Он распишет западную стену над входом, где старые живописцы помещали свой Страшный суд. Напишет пылающие кишлаки, сараи, мечети, взорванные мосты и дороги. Напишет удар вертолетов, вонзающих в небо дымные трассы. Шар красного пламени, в котором погиб вертолет. Напишет взорванную боевую машину, окутанную гарью и копотью. Искореженный «джип», охваченный вялым огнем. Напишет убитую лошадь и раненного в ногу верблюда. Упавший с горы КамАЗ и льющийся с неба огонь. Напишет убитых наездников. Неподвижные тела на носилках и раненых на операционных столах. Он напишет, как в туманной дали копятся грозные армии, плывут в морях корабли, чадят в небесах бомбовозы. Весь мир, угрюмый и грозный, помещен в багровое зарево, как в огромную печь, готовый сгореть и погибнуть.

На белых столбах и на сводах, на северной и южной стенах он напишет строгие лики.

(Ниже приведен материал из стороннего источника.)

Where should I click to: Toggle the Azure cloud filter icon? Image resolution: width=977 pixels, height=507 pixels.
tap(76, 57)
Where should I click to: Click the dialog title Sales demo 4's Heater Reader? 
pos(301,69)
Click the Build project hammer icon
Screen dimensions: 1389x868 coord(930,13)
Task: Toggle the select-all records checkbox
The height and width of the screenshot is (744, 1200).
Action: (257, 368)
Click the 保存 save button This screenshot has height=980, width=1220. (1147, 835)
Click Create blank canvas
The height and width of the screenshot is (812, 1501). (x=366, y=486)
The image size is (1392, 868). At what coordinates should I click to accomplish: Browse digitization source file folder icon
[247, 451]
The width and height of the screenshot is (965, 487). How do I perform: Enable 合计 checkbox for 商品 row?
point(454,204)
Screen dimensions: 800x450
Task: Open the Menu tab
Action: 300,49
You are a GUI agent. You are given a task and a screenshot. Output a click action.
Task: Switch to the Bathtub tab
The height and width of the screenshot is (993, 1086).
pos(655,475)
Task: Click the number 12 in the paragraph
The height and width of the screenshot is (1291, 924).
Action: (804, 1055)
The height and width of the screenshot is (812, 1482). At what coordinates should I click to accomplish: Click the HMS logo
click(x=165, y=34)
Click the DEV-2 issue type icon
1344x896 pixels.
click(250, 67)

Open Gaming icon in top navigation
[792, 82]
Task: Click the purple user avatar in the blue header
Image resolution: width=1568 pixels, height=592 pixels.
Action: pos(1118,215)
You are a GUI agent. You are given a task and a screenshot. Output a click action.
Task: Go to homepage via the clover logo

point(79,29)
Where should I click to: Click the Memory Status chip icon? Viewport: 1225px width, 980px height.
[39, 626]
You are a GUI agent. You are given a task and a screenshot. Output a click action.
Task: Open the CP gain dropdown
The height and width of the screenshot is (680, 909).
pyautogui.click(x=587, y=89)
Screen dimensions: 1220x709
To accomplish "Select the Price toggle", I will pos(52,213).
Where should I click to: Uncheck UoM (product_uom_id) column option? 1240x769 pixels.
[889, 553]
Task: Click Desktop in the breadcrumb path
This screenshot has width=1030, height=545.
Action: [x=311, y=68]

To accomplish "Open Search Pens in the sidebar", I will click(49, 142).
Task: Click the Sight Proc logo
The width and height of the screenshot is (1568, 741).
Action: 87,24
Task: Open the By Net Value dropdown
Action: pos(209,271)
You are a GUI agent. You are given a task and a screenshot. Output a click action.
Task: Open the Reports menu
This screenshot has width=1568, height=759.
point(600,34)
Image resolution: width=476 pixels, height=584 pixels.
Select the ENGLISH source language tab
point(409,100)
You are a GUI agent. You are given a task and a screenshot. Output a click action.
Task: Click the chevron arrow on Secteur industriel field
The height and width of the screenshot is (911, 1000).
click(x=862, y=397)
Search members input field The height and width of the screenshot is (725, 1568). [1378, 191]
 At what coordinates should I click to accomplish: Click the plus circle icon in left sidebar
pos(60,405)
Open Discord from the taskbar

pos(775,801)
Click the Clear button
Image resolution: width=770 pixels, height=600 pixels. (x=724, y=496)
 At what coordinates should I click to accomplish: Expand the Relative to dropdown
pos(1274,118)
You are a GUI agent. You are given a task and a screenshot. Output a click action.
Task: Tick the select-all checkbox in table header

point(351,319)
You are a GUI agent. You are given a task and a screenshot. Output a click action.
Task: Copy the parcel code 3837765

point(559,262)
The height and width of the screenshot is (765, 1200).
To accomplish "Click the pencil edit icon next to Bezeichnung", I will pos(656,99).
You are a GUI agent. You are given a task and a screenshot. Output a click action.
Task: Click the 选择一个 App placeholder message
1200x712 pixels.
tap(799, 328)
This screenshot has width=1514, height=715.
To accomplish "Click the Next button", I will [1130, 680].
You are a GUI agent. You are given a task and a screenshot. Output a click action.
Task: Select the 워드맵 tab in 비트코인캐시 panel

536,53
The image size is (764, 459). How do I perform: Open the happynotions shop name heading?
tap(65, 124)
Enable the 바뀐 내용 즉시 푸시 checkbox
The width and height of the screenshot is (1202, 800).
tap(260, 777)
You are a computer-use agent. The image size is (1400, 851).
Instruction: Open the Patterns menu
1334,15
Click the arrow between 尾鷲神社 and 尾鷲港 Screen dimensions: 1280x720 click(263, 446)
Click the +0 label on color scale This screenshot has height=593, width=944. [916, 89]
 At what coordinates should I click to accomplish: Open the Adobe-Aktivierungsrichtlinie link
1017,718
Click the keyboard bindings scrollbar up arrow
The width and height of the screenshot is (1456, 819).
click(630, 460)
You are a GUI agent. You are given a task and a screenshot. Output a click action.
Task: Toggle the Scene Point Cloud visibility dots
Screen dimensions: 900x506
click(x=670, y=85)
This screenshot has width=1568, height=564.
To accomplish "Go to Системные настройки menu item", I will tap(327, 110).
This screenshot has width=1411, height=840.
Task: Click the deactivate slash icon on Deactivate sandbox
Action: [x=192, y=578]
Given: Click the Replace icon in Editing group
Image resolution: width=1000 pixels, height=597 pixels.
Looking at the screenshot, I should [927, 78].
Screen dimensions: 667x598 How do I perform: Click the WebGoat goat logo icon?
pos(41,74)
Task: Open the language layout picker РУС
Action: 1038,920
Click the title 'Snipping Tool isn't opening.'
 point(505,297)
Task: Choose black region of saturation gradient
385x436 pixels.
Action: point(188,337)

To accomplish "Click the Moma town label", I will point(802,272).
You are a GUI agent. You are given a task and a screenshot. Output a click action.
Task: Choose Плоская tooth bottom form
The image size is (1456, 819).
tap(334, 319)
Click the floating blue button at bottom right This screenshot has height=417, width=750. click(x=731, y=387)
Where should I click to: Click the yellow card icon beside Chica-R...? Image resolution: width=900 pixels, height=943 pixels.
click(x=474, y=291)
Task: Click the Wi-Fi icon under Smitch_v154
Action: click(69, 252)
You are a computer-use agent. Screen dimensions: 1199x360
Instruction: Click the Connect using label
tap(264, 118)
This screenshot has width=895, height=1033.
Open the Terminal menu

Нет, не святых, не угодников, а тех, кто вышел в поход. Здесь будет Седой Солдат и Кадацкий. Ротный Молчанов и его седовласый отец. Здесь будет командир и солдатик Степушкин с Вятки. И сержант поста охранения, и милый круглолицый Маркиз. Здесь будут близнецы, востоковед Коногонов. Водители «наливников» и саперы. Ремонтники, хлебопеки, врачи. Здесь будет Ахрам-разведчик, пилоты Мухаммад и Надир. Черноусый полковник Салех, белозубый афганский «командос». Он напишет на стенах их лица. По ним, залетев в окно, будет двигаться утренний луч, зажигать их глаза и губы, и они беззвучно, немолчно станут говорить об Афганском походе. О боях и потерях, о ратных трудах и заботах. Среди множества лиц, военных на марше колонн он нарисует себя, затерявшегося в батальонах и ротах, – художник с альбомом и кистью, взятый войсками в поход.

На алтарной, восточной стене он напишет картины Родины. Ее реки, сады, урожаи. Ее города и селения. Ее красу и наряд из трав, снегов, половодий. Он напишет ее среди празднеств, трудов и радений. Все, о чем мечтают солдаты, задремав на холодной броне, забывшись в душной палатке под мерный посвист «афганца». Он напишет лица бабок, невест, матерей, поджидающих солдат из похода. Библиотекаршу, спасающую обгорелую книгу, жену Астахова, провожающую в небеса самолет. Мать Маркиза, читающую весточку сына. Он напишет свою жену, ту, молодую, красивую, которую когда-то любил, которая родила ему сына. Здесь, на восточной стороне, среди золотого и белого, он напишет красоту и любовь, спасающие мир от погибели. Выставит эту белую стену против той, багровой и темной. Две стены единого храма. Двуединый извечный мир.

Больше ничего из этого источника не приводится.